-- Recorded data --
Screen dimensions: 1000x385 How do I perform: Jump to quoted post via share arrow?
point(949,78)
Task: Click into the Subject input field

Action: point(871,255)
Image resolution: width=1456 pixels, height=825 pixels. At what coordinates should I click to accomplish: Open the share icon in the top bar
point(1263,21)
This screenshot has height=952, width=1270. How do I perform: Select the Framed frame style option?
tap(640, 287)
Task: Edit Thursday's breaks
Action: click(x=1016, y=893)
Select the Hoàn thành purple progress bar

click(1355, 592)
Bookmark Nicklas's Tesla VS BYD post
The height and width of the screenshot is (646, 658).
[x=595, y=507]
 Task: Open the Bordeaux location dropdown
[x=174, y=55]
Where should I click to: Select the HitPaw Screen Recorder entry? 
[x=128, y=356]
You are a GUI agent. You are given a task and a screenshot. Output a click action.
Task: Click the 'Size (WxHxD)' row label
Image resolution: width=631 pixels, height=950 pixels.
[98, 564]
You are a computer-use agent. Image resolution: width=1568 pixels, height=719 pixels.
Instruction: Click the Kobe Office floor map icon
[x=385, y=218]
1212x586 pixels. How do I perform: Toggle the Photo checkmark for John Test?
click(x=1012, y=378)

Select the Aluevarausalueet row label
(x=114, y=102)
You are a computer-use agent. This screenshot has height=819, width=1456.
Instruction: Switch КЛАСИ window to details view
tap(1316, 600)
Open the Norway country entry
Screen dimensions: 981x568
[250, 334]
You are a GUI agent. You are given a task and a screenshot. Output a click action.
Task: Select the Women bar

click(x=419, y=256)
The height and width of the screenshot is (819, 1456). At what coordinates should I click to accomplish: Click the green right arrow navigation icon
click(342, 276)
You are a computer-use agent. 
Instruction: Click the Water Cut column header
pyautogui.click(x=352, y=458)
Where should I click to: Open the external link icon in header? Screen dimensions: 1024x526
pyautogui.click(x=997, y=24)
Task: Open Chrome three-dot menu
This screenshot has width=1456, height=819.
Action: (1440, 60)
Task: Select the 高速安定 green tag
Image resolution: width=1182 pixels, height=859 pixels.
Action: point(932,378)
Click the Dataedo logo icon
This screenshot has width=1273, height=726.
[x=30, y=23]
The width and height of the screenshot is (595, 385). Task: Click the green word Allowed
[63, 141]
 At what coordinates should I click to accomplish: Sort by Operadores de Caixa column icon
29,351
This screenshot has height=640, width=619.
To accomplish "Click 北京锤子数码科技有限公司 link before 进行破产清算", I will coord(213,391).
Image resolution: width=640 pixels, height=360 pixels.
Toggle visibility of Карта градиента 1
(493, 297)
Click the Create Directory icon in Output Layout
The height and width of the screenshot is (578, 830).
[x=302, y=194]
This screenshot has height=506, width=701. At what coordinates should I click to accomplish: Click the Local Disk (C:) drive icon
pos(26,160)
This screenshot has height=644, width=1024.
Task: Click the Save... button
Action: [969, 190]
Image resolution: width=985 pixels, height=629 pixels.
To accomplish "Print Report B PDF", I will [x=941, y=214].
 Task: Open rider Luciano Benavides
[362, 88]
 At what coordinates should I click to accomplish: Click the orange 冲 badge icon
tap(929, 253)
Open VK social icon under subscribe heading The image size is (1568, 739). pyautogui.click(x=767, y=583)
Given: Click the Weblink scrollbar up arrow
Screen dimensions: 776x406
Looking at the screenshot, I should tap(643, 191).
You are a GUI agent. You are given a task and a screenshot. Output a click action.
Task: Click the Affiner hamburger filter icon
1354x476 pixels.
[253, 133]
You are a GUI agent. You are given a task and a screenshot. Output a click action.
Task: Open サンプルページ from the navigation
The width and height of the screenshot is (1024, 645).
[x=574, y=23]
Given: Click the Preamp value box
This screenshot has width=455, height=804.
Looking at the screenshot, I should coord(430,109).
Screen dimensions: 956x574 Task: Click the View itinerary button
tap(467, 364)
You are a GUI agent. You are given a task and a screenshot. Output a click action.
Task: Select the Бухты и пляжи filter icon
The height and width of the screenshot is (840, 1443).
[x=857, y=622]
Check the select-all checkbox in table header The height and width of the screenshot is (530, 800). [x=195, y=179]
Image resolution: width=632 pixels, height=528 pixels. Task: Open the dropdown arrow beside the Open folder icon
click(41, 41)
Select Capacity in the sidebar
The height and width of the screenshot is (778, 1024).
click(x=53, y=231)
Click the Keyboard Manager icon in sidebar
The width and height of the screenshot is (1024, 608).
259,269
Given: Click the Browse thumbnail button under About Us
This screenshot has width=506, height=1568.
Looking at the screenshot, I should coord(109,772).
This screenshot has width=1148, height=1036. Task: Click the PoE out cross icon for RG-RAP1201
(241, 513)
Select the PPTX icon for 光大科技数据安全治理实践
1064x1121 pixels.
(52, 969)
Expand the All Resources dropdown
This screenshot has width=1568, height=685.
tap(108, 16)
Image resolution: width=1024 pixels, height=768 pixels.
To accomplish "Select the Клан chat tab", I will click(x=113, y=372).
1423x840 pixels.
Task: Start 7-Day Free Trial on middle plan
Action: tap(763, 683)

-- What to do --
Rescale the records above, reproducing every line from the line containing "1212x586 pixels. How" through the line containing "tap(1316, 600)", requests included. Multiply each coordinate in the answers by 1.55 and round it to the nearest whole number, with halves rounded up.

-- Solved problem --
1212x586 pixels. How do I perform: Toggle the Photo checkmark for John Test?
click(x=1569, y=586)

Select the Aluevarausalueet row label
(x=177, y=158)
You are a computer-use agent. This screenshot has height=819, width=1456.
Instruction: Switch КЛАСИ window to details view
tap(2040, 930)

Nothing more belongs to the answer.